This is the game that began it all. Well, not really, but more on that in another review - let’s just say that this game opened my eyes more than any other and has stayed near the very top of my favorite games ever played. I purchased it based on the recommendation of a friend and from that first play, it was unlike anything I ever experienced.


The theme of the game is farming, which as a new gamer at the time did not seem like it would make for a fun game. However, looking back there seems to be a game for every theme and I think I sometimes prefer abstracted themes where I have to fill in some blanks rather than ones doused in characters and environments.

Over 14 rounds, you will use your family members (two to start) to take actions, which include growing grain and vegetables, raising livestock, and expanding your home and family, which allows you to take even more actions.  At the end of the game, you tally up your victory points based on what you have accumulated in your farm. The more you have in each category, the more points you will get for that category but you also want to build a well-rounded farm as you lose points for nothing in a category.


If this sounds like it will be a relaxing and pleasant game about farming, you are very wrong. This game is tough and you will likely be stressing out most of the way through with the feeling that you have barely accomplished anything.  By the time the end rolls around you'll be wishing you had just a couple more actions to collect those last few points.  

There are six harvest events in the game which occur at the end of certain rounds - spread out at the start of the game and closer together near the end. During the harvest, you can reap the benefits of your planting and breeding, but there is also the dreaded “feeding phase”, where you need to feed each of your family members and suffer severe victory point loss if you cannot. For the first couple harvests, you will probably be spending the majority of your actions collecting scraps of food to just survive and contemplating whether or not growing your family to get more actions is worth the additional food it requires (it is). Hopefully you will eventually be able to get a food engine going so you can focus on other improvements.

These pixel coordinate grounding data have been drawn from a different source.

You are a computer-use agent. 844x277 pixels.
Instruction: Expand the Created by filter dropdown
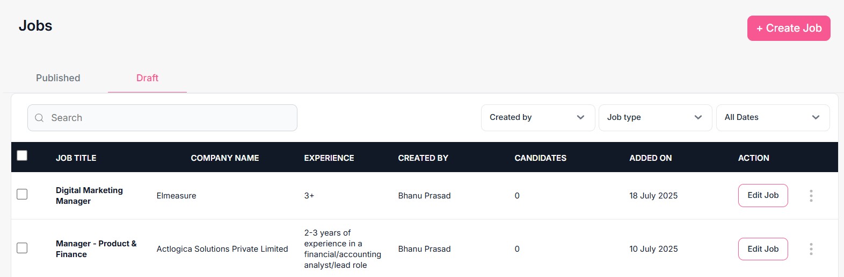[537, 117]
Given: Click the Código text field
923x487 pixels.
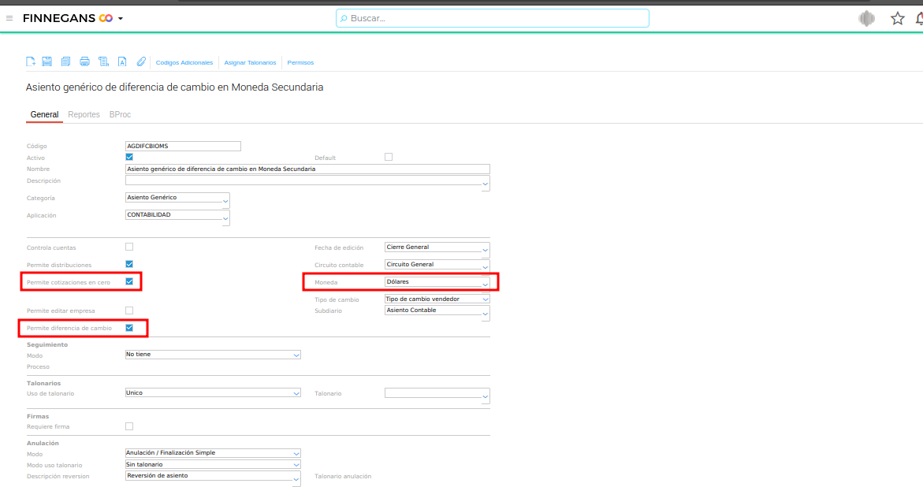Looking at the screenshot, I should point(183,146).
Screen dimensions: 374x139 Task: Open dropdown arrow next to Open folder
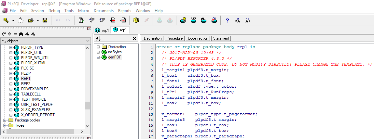coord(38,20)
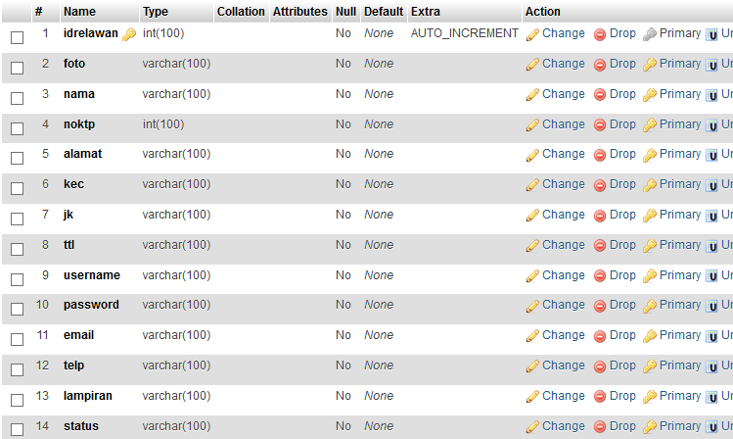Check the box for status column
Viewport: 733px width, 439px height.
(x=17, y=429)
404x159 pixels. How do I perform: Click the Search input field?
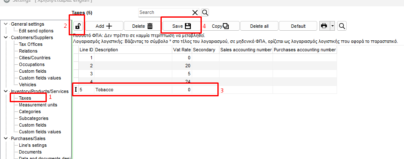pyautogui.click(x=165, y=12)
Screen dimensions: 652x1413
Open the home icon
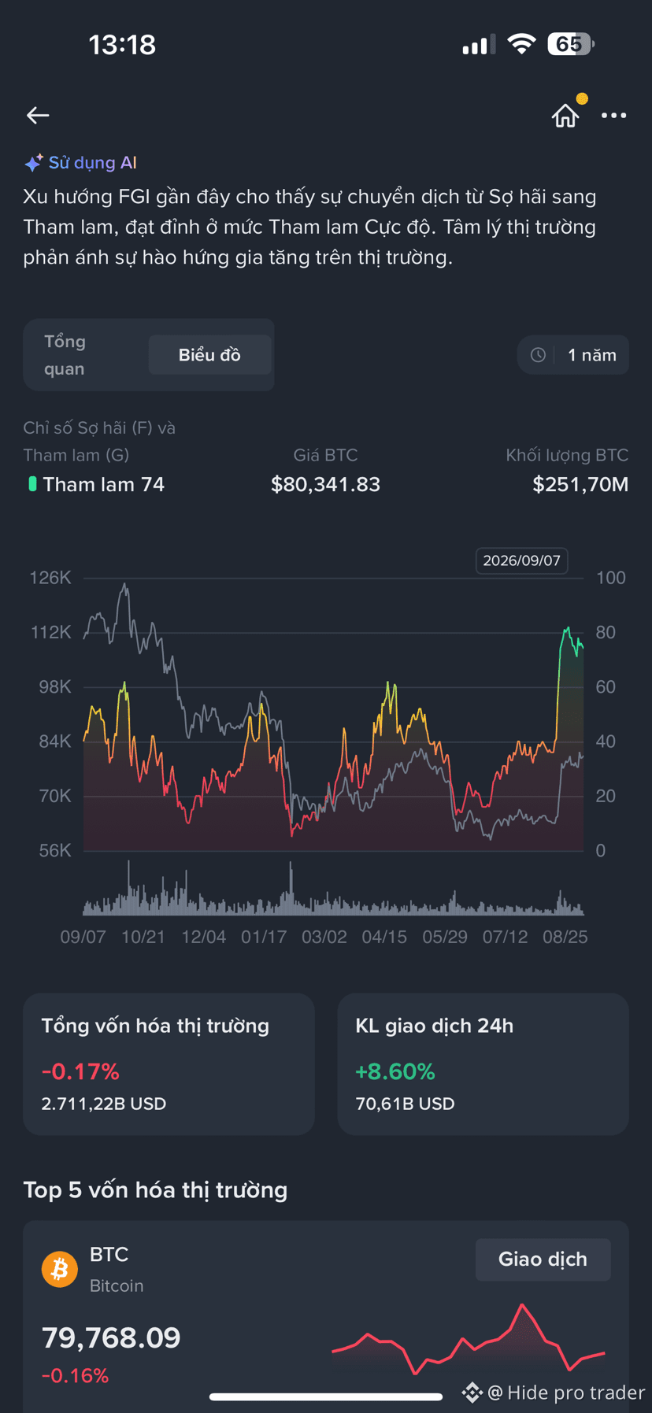[x=565, y=115]
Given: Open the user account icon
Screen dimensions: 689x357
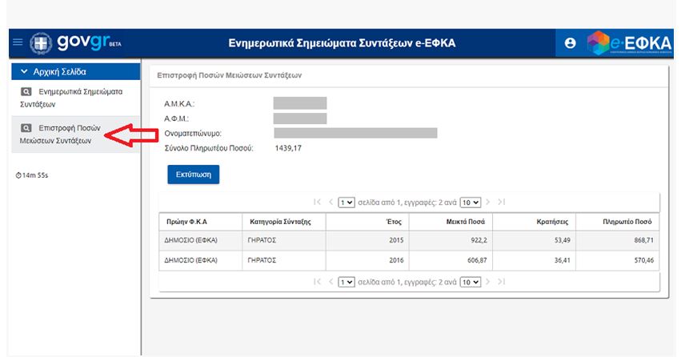Looking at the screenshot, I should click(x=570, y=43).
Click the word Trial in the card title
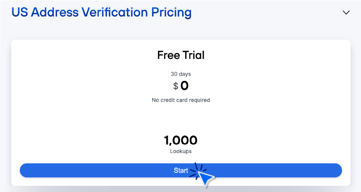Image resolution: width=361 pixels, height=192 pixels. pyautogui.click(x=194, y=55)
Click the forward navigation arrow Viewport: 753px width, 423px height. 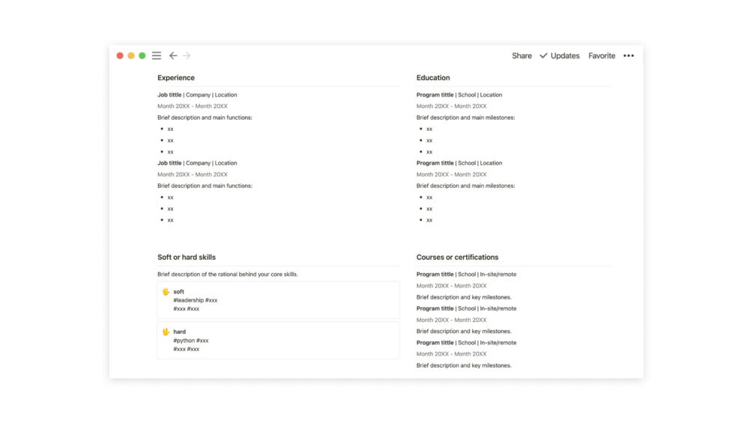tap(187, 55)
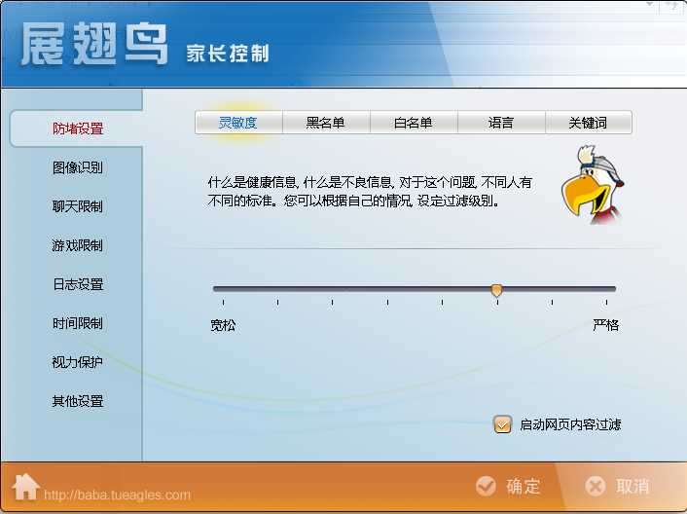This screenshot has width=687, height=514.
Task: Click the home icon in the footer
Action: 25,486

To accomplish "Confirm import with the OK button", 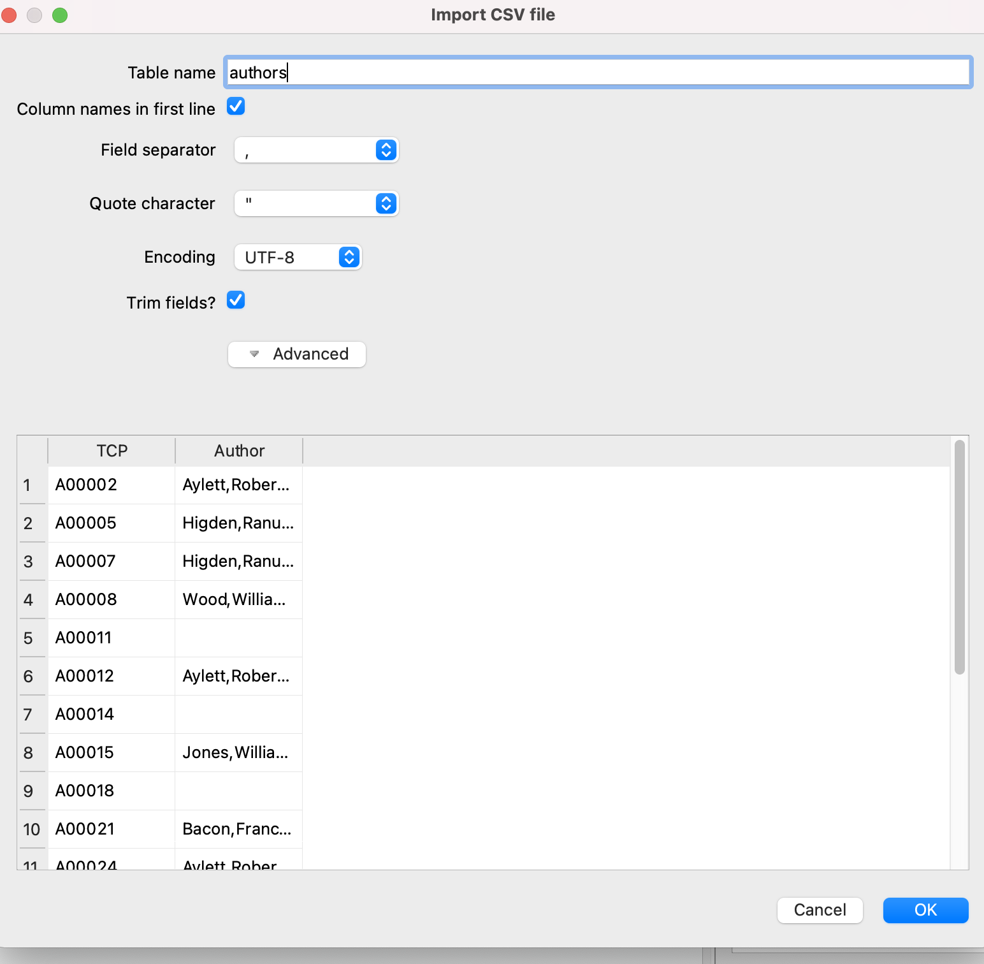I will tap(925, 910).
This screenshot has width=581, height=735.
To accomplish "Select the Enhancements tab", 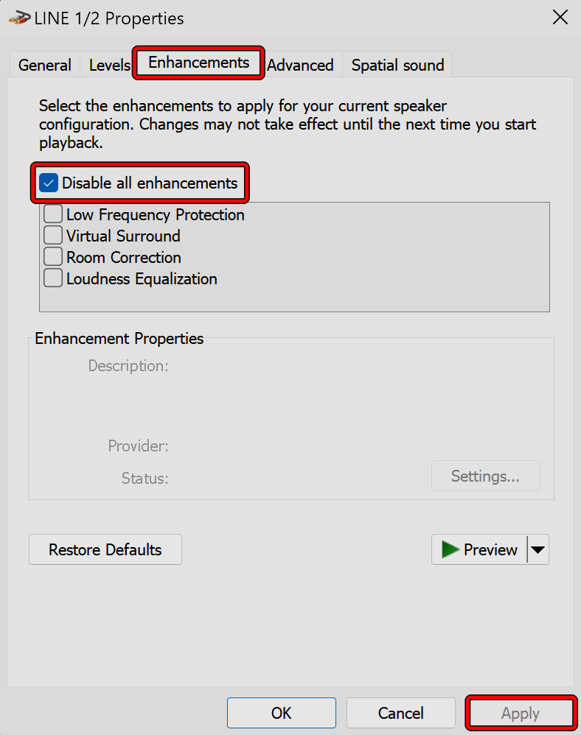I will click(x=198, y=63).
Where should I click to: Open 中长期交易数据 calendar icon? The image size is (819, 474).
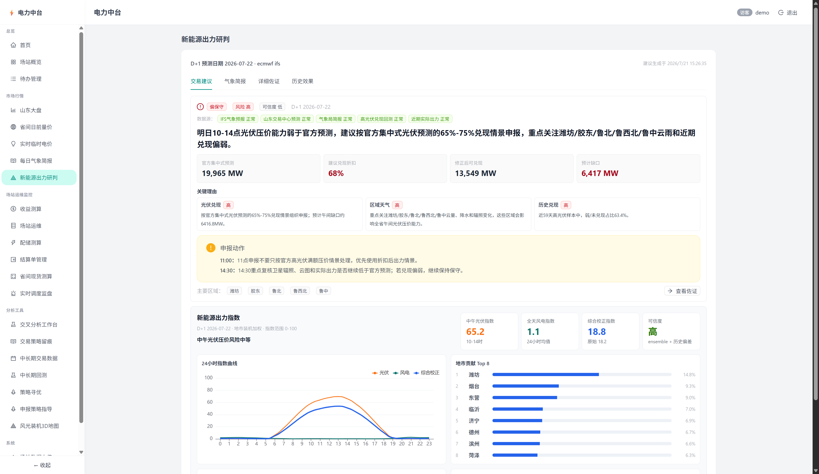[13, 358]
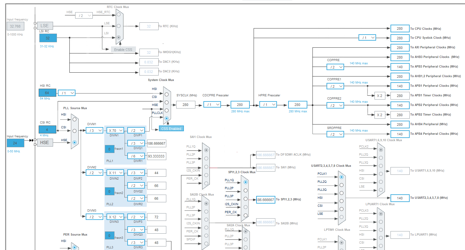Viewport: 465px width, 250px height.
Task: Open the DIVN1 multiplier X 70 dropdown
Action: (x=115, y=130)

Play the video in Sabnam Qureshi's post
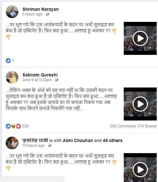point(140,104)

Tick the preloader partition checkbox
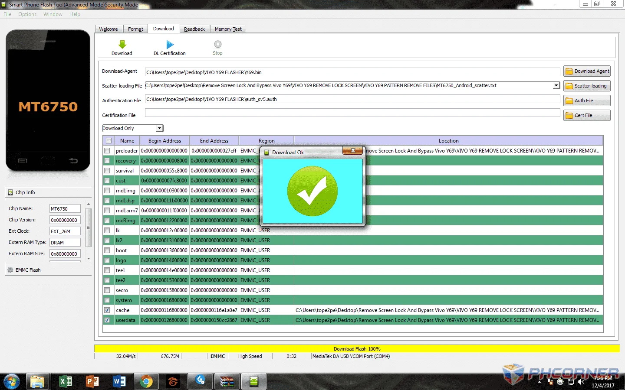[107, 151]
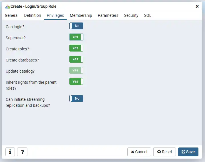
Task: Go to the Membership tab
Action: tap(81, 15)
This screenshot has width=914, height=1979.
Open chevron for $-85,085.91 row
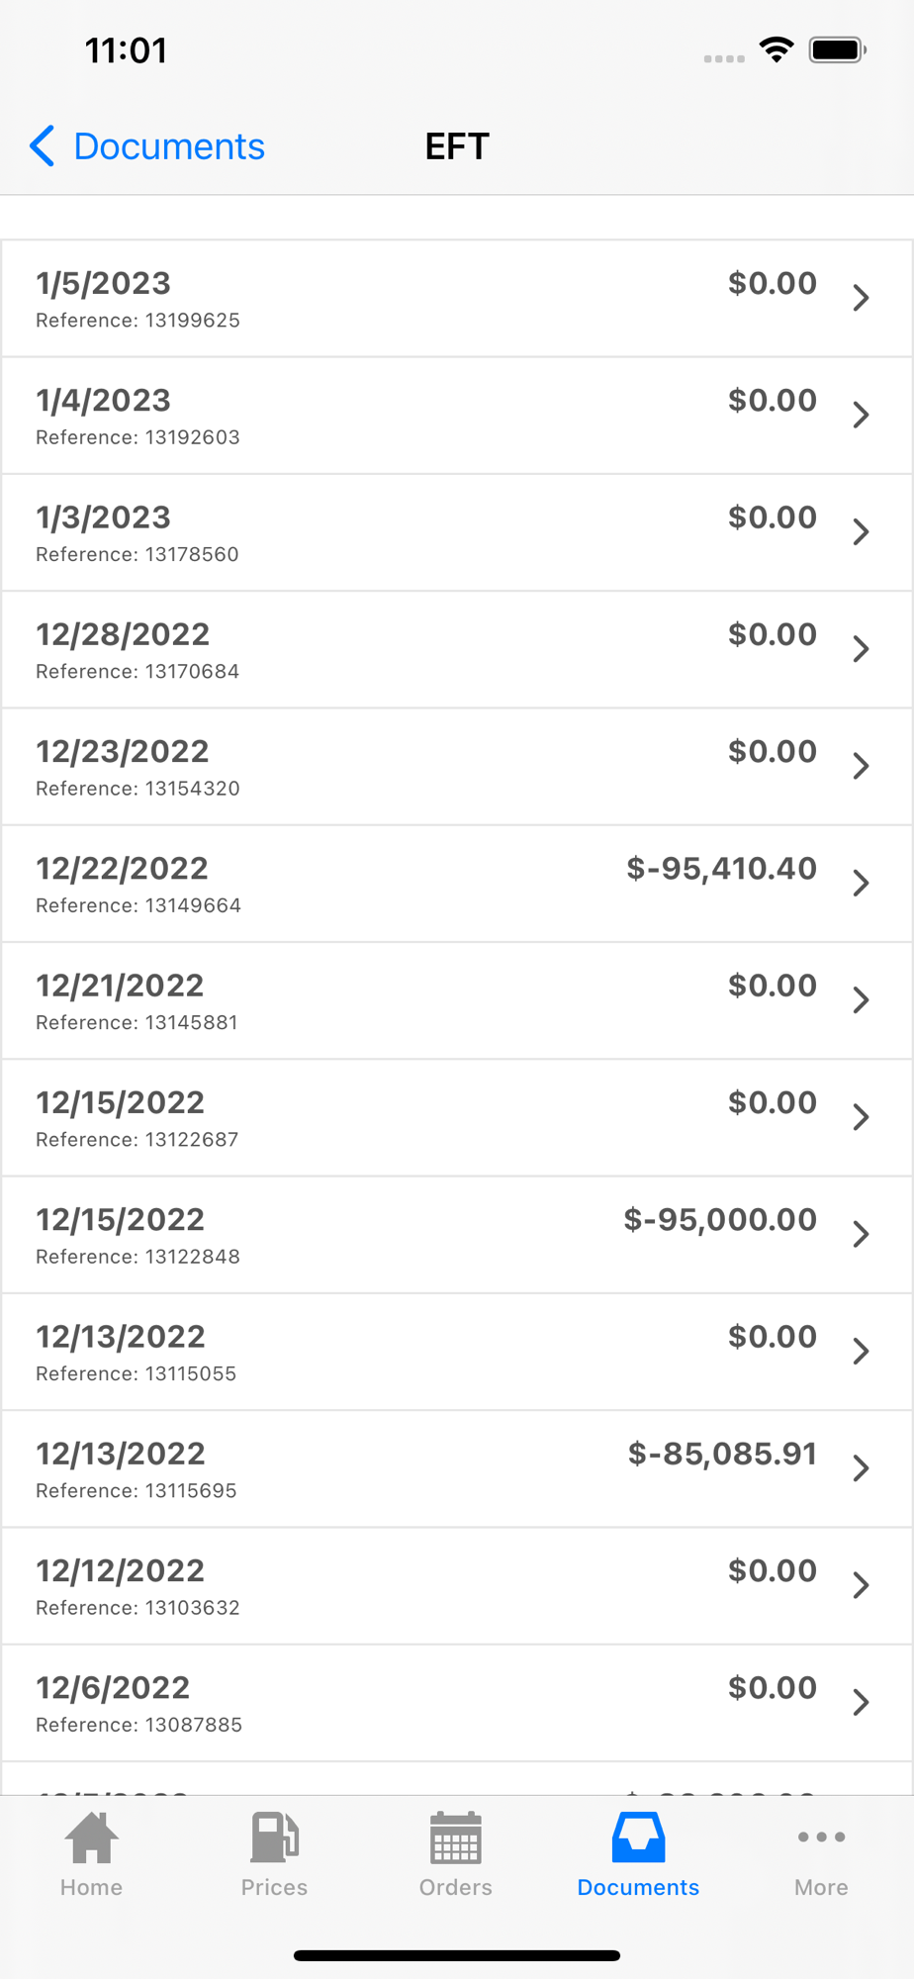(861, 1467)
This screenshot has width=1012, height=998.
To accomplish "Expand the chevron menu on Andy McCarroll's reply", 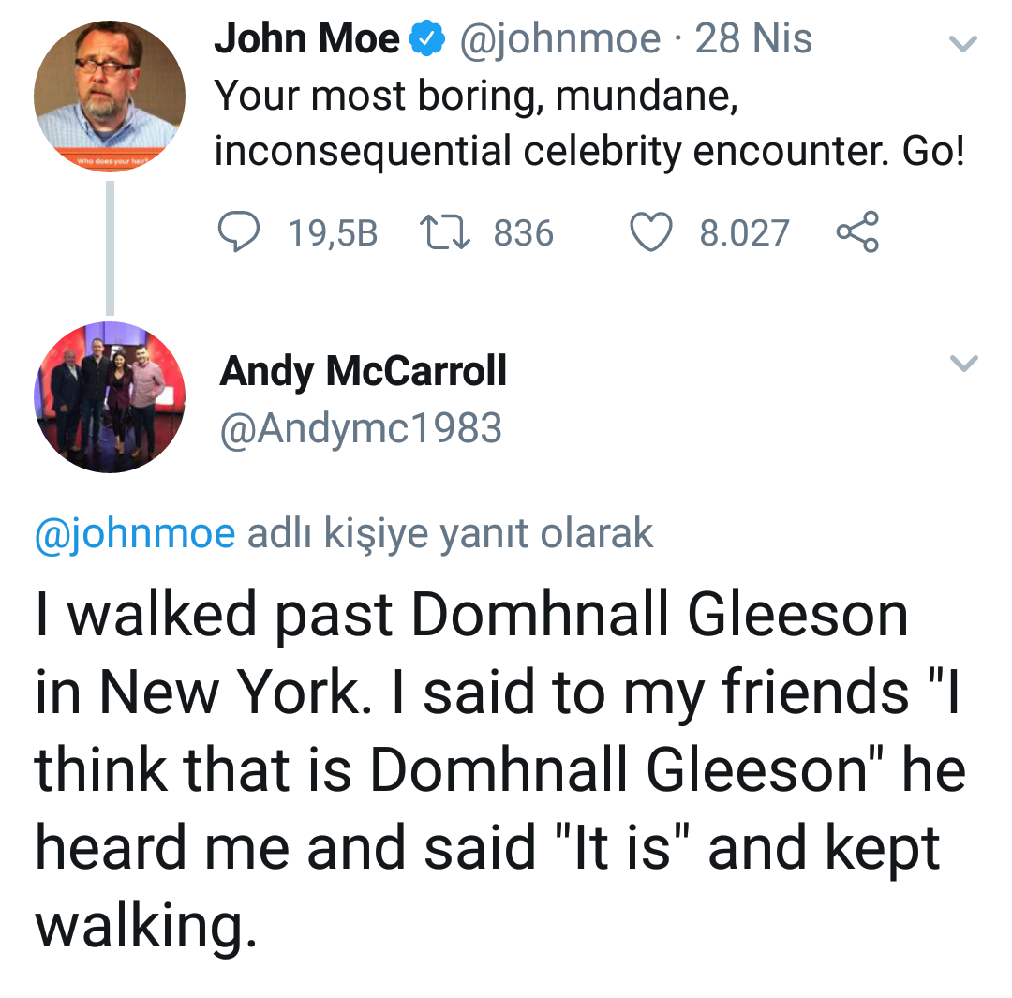I will 963,363.
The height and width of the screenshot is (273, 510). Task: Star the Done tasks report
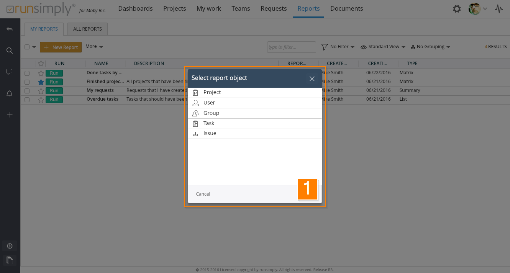[41, 73]
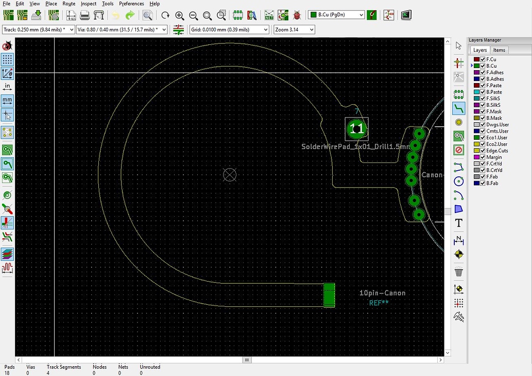Switch to the Items tab in Layers Manager
The height and width of the screenshot is (376, 532).
pyautogui.click(x=499, y=50)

As a worker placement game, you will not only be taking actions that benefit yourself but will be denying those actions to your fellow players. In a game with limited action spaces (though a new one comes out each round), this requires careful planning and back-up plans to your back-up plans as you see precious actions you need yourself being taken by others. If you think about it, if you stick to  two family members, you only have 28 actions in the game so you better make sure each one counts.

There are a few other things I haven't mentioned, such as improvements and occupations that keep variability high and help direct your strategy.  There's also a simpler family version if you want to dip your toes before the deep dive, although I would recommend against this as I feel it deviates from the core experience and would require you to buy the full game later on if you like it (the older version of the game included the family variant but now it has been spun off into its own game). 


As it says on the box, it isn't easy to be a farmer. The game is stressful but it is definitely fun. Seeing your final farm and the fruits of your labour is a rewarding experience and knowing you had to overcome adversity is a big part of that.  For me it has consistently ranked highly as not many other games have been able to deliver that same, agonizing decision-making in such a complete package.

So what collection is this game for? Without a doubt, as one of my favorite games I think it belongs in the Essentials and Collector collections. It is also a heavy game, so definitely belongs in the Heavyweight collection. And as much as I enjoy the game, I think even the Agricola: Family Edition is too heavy to be a gateway game, so for now I would put this version into the Middleweight collection, although I think there might be some other worker placement games to take its place as I review more games.